Although the question of evolutionary advantages of sexual reproduction has remained unresolved for several decades, important advances have been made over the last years, thanks to Next Generation Sequencing technologies, sophisticated computational tools, extensive phylogenetic information and new statistical methods for testing evolutionary hypotheses via comparative genomics. Genomic data have offered great opportunities to test effects of sexual vs asexual reproduction on patterns of genome structure, genetic diversity and molecular evolution. Genomic tools have also been used to detect the occurrence of sexual reproduction and confirm/invalidate the status of putatively ancient asexual clades. Finally, the newly available complete genome sequences of obligately asexual organisms, especially of an ancient asexual bdelloid rotifer (Flot et al. 2013; Nature 500:453-457) and of the asexual nematode Meloidogyne incognita (Abad et al. 2008; Nature Biotech 26:915-921), enabled the identification of unique genomic peculiarities in asexual lineages.

In 2014 European researchers came together at the University of Lausanne to set-up an international consortium to study the evolutionary genomics of asexual species, with as first initiative the submission of a grant application to France Génomique. The project, entitled ALPAGA (Asexual Lineages and Populations of Animals: a Genomic Analysis) submitted to France Génomique, got granted and started in March 2016. It is a large-scale sequencing project spanning several European laboratories and focusing on a diversity of asexual organisms and their sexual counterparts.

The workshop

Alpaga workshop photoIt is therefore timely, at the start of this project, to organize a scientific meeting to reunite all the researchers of ALPAGA to coordinate the research efforts and discuss the different workpackages outlined within the project.

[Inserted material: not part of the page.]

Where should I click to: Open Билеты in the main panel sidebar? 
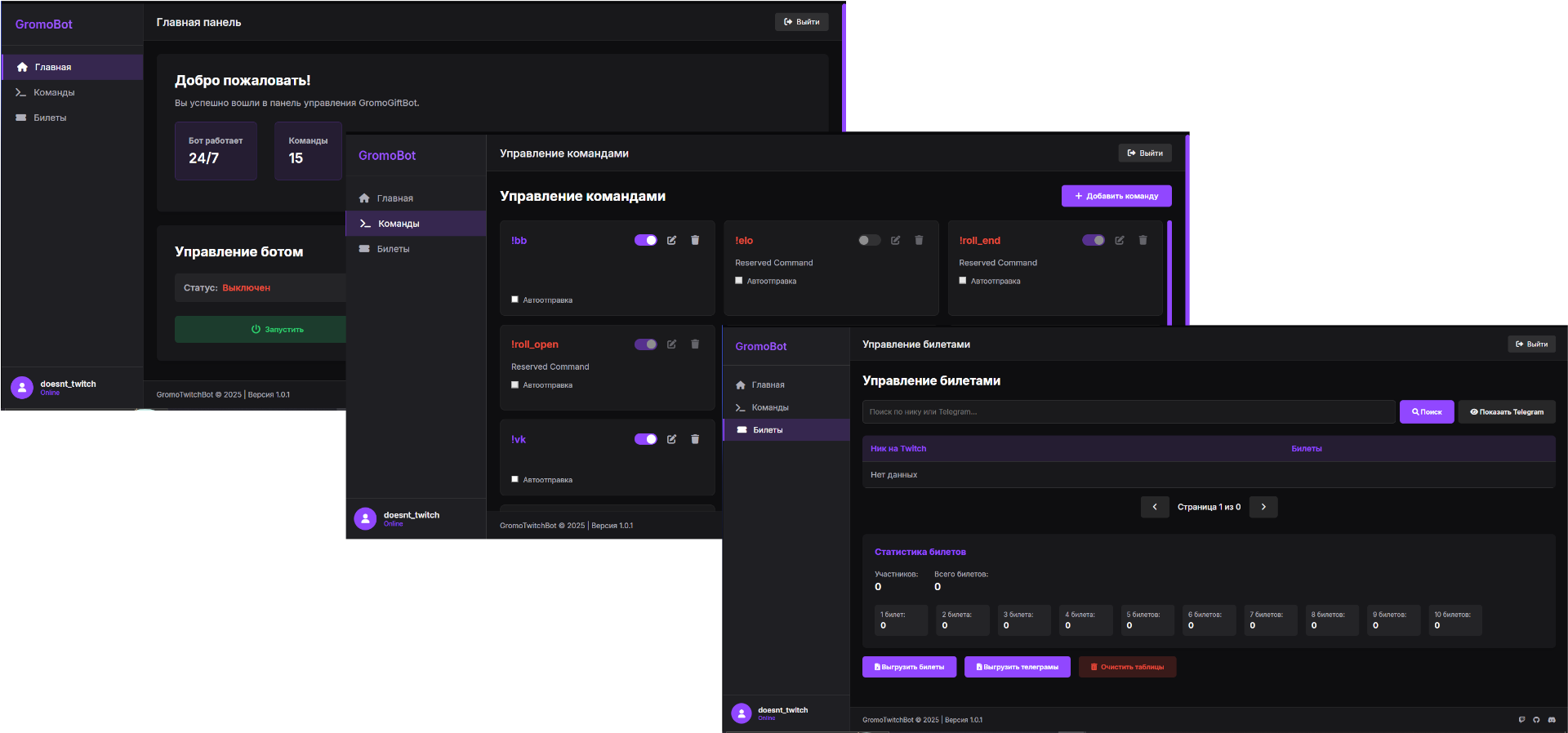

In addition keynote speakers in the field, who have recently published groundbreaking results, are also invited to present their latest results and provide new and critical insights into the project ALPAGA.

This scientific workshop is also open to PhD students and postdoctoral researchers of Belgian Universities.

The ALPAGA workshop was Supported by



Arrivals – welcome package


Welcome and Introduction – Karine Van Doninck (host at UNamur)

Session 1: Asexual evolution: rare or common? – Chairman: Karine Van Doninck


Local recombination suppression in an asexual springtail?

Ken Kraaijeveld (Vrije Universiteit Amsterdam, NL)


Automixis in Daphnia: A model for the evolution of clonality?

Christoph Haag (CEFE-CNRS Montpellier, FR)


Contagious asexuality in Artemia

Thomas Lenormand (CEFE-CNRS Montpellier, FR)


Belgian beers : informal discussions


Check-ins at the different hotels or B&B in Namur


Dinner at the Grill des Tanneurs (35€ drinks included)

Session 2: Evolutionary adaptation in asexuals – Chairman: Bernard Hallet


   Adaptive genome evolution in an asexual fungal plant pathogen

   Michael F Seidl (Wageningen University & Research, NL)


   Evolutionary genomics of asexual fungi plant pathogens

   Ronnie de Jonge (Utrecht University, NL)

Coffee – tea break


  Gene expression and evolutionary rate changes after parallel evolution of asexuality

   in stick insects

  Tanja Schwander (Université de Lausanne, Switzerland)


  C-value paradox revisited: Why is there so much intraspecific genome size variation

  in the monogonont rotifer Brachionus asplanchnoidis, and what are the consequences?

  Claus-Peter Stelzer (Universität Inssbruck, AU)

Lunch break

Session 3: Asexuality with hybridization – Chairman: Tanja Schwander


  Unorthodox reproductive systems in Cataglyphis desert ants

  Serge Aron (Université Libre de Bruxelles, BE)


  Androgenesis in the Asian clam genus Corbicula

  Lise-Marie Pigneur (UNamur, Universite de Liège, BE)

Coffee – tea break

Session 4: Ancient asexual scandals: do they exist and how do they persist? – Chairman: Jean-François Flot


  Phylogenetic and genomic studies of ancient asexual darwinulid ostracods 

  Isa Schön (Royal Belgian Institute of Natural Sciences, BE)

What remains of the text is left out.